Der Berliner Bürgermeister sieht das anders. "Das ist und bleibt eine Erfolgsgeschichte", erklärte Klaus Wowereit am Donnerstag im Abgeordnetenhaus. Im Saal waren derweil Buh- und Zwischenrufe zu hören.

"Es wäre fair, wenn Sie das mal anerkennen würden", rief Wowereit seinen Kritikern zu. Von einer "Verschwendung von Steuergeldern" wollte der Sozialdemokrat und Vorsitzender der Flughafengesellschaft nichts hören.

Kosten schon um

1,7 Milliarden Euro höher

Der Kostenrahmen des neuen Flughafens beträgt mittlerweile 4,3 Milliarden Euro und liegt damit 1,7 Milliarden Euro über der ursprünglichen Planung. Ein kürzlich beschlossenes neues Finanzierungskonzept sieht Mehrkosten von 1,2 Milliarden Euro vor, die auf die drei Eigentümer Berlin, Brandenburg und den Bund zukommen - ein errechnetes "Worst-Case-Szenario", wie Wowereit am Donnerstag versicherte. Die geplanten Mehrkosten müssen allerdings noch von Brüssel genehmigt werden, da die Eigenkapitalerhöhung eine Beihilfe darstellt.

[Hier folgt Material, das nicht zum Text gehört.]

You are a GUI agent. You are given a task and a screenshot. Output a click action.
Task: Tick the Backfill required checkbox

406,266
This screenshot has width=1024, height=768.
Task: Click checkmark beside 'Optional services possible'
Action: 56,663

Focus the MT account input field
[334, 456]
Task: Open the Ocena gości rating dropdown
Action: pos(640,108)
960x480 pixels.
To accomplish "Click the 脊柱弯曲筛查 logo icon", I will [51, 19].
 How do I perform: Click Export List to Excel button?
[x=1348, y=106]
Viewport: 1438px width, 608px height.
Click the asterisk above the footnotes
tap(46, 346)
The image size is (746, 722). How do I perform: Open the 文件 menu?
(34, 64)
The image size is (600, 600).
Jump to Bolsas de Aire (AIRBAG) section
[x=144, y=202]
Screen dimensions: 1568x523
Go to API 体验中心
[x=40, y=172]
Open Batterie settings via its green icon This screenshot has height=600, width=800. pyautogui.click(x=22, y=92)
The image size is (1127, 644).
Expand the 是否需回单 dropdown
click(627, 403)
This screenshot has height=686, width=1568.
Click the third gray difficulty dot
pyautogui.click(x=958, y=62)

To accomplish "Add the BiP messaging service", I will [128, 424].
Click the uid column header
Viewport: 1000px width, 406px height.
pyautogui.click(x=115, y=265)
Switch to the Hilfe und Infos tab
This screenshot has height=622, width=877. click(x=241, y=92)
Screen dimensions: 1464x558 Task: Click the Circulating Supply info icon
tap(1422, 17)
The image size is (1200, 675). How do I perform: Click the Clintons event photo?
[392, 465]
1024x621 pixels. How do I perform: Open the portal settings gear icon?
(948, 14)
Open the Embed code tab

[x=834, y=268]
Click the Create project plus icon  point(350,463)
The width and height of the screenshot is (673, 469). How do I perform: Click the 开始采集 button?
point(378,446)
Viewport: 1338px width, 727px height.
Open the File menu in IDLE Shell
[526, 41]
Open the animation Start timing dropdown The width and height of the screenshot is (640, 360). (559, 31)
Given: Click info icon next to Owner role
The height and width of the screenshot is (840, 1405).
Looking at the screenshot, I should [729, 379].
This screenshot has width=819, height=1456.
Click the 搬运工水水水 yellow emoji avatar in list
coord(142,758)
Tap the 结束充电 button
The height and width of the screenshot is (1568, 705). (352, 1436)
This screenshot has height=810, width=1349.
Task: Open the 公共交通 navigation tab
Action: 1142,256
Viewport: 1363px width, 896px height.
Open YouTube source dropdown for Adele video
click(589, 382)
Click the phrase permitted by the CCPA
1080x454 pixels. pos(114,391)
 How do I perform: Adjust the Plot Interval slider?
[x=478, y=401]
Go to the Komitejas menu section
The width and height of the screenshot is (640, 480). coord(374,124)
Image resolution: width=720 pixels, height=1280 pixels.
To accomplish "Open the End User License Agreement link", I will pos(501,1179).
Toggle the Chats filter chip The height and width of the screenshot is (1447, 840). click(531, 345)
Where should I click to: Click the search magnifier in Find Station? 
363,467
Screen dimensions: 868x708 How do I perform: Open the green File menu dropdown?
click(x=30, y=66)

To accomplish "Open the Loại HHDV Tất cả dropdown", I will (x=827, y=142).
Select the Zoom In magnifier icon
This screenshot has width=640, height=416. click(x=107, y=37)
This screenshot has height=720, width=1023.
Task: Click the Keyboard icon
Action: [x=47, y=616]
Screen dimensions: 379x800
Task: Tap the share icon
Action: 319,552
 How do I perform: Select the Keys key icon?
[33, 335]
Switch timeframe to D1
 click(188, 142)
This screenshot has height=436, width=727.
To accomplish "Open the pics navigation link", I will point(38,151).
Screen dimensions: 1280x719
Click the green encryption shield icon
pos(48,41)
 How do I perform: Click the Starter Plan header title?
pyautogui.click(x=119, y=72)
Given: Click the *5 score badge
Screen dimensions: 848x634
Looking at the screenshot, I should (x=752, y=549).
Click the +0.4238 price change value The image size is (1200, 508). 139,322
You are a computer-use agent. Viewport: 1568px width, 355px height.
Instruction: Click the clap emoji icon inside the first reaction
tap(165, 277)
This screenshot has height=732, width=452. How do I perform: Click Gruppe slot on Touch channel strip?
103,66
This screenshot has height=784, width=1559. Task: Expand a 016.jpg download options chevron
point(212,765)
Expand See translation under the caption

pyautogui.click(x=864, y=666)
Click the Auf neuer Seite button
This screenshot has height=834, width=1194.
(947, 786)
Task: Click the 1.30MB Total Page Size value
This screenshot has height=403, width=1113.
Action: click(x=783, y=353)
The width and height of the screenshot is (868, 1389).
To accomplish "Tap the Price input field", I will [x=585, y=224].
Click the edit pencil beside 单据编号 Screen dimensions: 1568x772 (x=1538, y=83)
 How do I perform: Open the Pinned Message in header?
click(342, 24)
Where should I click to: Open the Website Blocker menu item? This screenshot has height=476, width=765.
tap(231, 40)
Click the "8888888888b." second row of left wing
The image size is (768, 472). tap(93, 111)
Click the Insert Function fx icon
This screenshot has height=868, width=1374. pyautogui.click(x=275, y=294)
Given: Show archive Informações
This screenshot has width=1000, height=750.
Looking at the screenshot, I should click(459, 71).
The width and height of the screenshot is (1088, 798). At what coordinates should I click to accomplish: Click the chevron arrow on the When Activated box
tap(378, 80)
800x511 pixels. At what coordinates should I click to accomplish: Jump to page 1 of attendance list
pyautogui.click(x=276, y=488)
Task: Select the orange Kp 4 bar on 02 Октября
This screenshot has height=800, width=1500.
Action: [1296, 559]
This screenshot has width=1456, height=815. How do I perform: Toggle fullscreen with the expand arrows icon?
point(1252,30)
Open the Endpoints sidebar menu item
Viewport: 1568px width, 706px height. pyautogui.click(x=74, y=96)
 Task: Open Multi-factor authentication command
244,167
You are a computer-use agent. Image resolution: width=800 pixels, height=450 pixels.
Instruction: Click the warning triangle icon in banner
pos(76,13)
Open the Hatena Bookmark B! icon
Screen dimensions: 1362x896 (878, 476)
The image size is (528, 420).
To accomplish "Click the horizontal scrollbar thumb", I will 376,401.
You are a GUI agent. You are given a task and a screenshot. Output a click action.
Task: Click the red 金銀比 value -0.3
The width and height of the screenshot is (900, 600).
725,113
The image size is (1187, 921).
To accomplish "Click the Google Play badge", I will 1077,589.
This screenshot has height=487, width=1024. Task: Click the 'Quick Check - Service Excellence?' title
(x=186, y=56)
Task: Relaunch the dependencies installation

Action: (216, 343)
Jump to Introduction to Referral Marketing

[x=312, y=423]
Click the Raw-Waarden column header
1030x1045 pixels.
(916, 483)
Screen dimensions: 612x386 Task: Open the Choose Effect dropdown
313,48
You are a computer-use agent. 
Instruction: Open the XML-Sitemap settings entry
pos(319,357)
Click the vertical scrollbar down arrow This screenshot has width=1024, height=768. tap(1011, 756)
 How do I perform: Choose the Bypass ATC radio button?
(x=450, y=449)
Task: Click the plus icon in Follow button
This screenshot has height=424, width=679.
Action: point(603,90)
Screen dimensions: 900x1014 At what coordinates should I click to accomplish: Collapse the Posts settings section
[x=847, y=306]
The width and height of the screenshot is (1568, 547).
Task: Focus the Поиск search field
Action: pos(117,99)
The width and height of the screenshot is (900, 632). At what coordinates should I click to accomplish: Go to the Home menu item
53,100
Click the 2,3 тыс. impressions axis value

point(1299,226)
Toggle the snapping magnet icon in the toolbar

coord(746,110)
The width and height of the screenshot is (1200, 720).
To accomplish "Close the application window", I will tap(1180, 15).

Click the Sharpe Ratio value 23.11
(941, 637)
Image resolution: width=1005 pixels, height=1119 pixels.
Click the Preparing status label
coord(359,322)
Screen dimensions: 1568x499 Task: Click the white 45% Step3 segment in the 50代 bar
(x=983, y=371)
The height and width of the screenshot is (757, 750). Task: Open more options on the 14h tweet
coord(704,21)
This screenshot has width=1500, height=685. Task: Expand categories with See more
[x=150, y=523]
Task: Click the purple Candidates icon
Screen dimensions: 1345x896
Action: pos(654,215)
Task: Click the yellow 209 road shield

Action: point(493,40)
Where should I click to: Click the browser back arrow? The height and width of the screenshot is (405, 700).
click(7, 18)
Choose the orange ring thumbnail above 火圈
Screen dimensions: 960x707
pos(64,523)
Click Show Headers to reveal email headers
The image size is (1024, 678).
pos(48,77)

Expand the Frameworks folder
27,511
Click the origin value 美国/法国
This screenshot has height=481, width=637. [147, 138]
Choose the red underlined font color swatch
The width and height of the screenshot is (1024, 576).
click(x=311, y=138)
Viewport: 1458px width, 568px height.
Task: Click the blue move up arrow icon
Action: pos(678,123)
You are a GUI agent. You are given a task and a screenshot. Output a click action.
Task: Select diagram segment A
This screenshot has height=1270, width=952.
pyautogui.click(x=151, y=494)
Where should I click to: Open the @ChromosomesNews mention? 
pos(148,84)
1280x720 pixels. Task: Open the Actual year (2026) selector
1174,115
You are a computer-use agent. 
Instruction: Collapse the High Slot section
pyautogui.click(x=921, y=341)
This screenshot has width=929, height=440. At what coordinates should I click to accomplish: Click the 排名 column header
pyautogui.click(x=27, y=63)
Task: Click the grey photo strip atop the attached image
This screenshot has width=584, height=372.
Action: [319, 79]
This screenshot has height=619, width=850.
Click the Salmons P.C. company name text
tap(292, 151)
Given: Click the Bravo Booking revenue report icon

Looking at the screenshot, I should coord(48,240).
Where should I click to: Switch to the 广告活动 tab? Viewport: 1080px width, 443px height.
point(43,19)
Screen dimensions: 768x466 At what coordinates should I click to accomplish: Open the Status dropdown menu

Die Steuereinnahmen würden sich "deutlich besser als im Sommer erwartet" entwickeln, zudem gebe es "historisch niedrige Zinsen", die Berlin zurzeit zugute kämen. Und so könnte der zusätzliche Anteil von 440 Millionen Euro für Berlin ohne Kredite getragen werden, wiederholte Wowereit die Erklärung des Berliner Finanzsenators vom Dienstag.

Medien hatten bereits über das "märchenhafte Glück" geätzt, das über die Stadt gekommen sei. Die Opposition verweist indes darauf, dass mit dem Geld Schulen oder Straßen saniert hätten werden können. Berlin ist mit über 64 Milliarden Euro verschuldet.

Nur ein Viertel der gesamten Mehrkosten sei auf die Verschiebung der Eröffnung zurückzuführen, sagte Wowereit, zudem würden diese einst durch den Flughafen refinanziert. Die Mehrkosten beim Schallschutz hätte es ohnehin gegeben. Die größten Probleme seien zurzeit die Themen Entrauchungsanlage sowie Kabeltrassen, außerdem das deutlich gewachsene Verkehrsaufkommen auf den bestehenden Flughäfen Tegel und Schönefeld.

"Wer ist ,es‘, der Fehler gemacht hat?"

"Natürlich" werde es noch "in dem einen oder anderen Fall zu Irritationen kommen", sagte Wowereit. Und ja, es seien Fehler gemacht worden, dafür bitte er auch erneut um Entschuldigung. Doch der Flughafenbau sei richtig, es handle sich um das "wichtigste Infrastrukturprojekt der Region".

Die Rede des Bürgermeisters beruhigte die Opposition keineswegs. Wer ist "es", der Fehler gemacht habe, rief die Klubchefin der Grünen, Ramona Pop. "Wer hat beschlossen, dass der Flughafen größer und teurer wird?" In den kommenden Wochen wird sich ein Untersuchungsausschuss des Berliner Abgeordnetenhauses mit dem Missmanagement befassen.